» Provided passage:
·····

16 February 2011

Love, War and Remembrance

Civil unrest in the Middle East has been in the news these last few weeks. In unconscious sympathy, I read two war novels this week, Birdsong, a tale of WWI, and The 6th Lamentation, a WWII story.


Courtesy amazon.ca
Sebastian Faulks' Birdsong is a haunting story of love among the ruins.†

The tale begins in 1910 with orphan Stephen Wraysford's arrival in the Somme town of Amiens on a mission to learn about the local textile trade for his English employer. Stephen next proceeds to do the unthinkable -- accepting the hospitality of a local family, then falling in love with the woman of the house, Isabelle Azaire, and convincing her to run away with him.


However, as with Tolstoy's heroine, Anna Karenina, Isabelle's guilt drives her to abandon the young Englishman.

Fast forward to 1916 and the Battle of the Somme (1 July to 18 November). Stephen has returned to England to enlist in the Great War to fight for his home country, rather than for the French. His education and fearlessness quickly lead to promotion out of the ranks.


Battle landscape on a good day.
 Image courtesy cwgc.org, image #42
Yet what his superiors fail to see is that Stephen's belief in never having been loved has lead him to take the military propaganda -- be blood thirsty towards the enemy -- to heart. He focuses all his energy towards avoiding connections to his fellows and lives to kill.

Most of the book is concerned with survival amid the unspeakable horrors and agony of life in the trenches. However, interwoven with this is the "contemporary" (1970s) story of Elizabeth Bensen, a solitary woman in search of information about the grandfather she never knew -- Stephen Wraysford.


Courtesy amazon.ca
Nevertheless, the story ends on a positive note. It's a vindication of sorts -- the atonement so missing from Ian McEwan's excellent love story Atonement and equally compelling film version with James McAvoy and Keira Knightley. So, despite the crushing gloom, Birdsong does deserve its BBC best book ranking.

After reading Birdsong, William Broderick's mystery thriller The 6th Lamentation* was almost a breeze. I picked it up a few weeks ago because the title rang a bell. It certainly didn't disappoint. Agnes Aubret, failed mother and slightly more successful grandmother has a secret that's been gnawing away at her soul for fifty years. She's just been diagnosed with motor neuron disease with only a short time to live. So her granddaughter, Lucy, may understand the origins of the fault lines within the family, Agnes decides to dictate her story.

·····

» Dataset content:
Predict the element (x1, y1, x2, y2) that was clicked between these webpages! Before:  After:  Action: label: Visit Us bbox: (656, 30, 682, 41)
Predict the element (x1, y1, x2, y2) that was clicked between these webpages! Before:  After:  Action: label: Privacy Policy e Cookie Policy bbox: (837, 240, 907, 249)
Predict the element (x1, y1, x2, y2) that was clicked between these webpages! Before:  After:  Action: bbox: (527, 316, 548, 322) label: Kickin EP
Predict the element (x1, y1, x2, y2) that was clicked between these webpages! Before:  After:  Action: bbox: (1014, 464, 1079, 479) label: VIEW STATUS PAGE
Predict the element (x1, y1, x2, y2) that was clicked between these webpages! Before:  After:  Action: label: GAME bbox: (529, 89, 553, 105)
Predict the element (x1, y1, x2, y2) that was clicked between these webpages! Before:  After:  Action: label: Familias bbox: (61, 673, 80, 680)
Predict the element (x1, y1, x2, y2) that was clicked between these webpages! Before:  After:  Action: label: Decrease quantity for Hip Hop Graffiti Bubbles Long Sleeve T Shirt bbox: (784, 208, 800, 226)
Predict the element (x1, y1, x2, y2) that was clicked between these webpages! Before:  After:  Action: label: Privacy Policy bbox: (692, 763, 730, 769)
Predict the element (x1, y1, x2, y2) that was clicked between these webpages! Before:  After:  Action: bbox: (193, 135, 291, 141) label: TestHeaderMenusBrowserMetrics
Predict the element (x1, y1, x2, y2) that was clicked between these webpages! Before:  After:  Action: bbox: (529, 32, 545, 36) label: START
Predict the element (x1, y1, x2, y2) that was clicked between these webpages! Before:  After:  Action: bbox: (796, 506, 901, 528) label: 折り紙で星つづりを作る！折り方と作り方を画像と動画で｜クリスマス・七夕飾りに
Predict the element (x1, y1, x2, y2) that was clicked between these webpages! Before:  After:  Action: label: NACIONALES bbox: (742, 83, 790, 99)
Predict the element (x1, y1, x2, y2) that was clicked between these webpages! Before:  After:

·····

» Your task: Reproduce the portion of the book review above starting with "16 February 2011" and going on through "the young Englishman.".

» Final answer:
16 February 2011

Love, War and Remembrance

Civil unrest in the Middle East has been in the news these last few weeks. In unconscious sympathy, I read two war novels this week, Birdsong, a tale of WWI, and The 6th Lamentation, a WWII story.


Courtesy amazon.ca
Sebastian Faulks' Birdsong is a haunting story of love among the ruins.†

The tale begins in 1910 with orphan Stephen Wraysford's arrival in the Somme town of Amiens on a mission to learn about the local textile trade for his English employer. Stephen next proceeds to do the unthinkable -- accepting the hospitality of a local family, then falling in love with the woman of the house, Isabelle Azaire, and convincing her to run away with him.


However, as with Tolstoy's heroine, Anna Karenina, Isabelle's guilt drives her to abandon the young Englishman.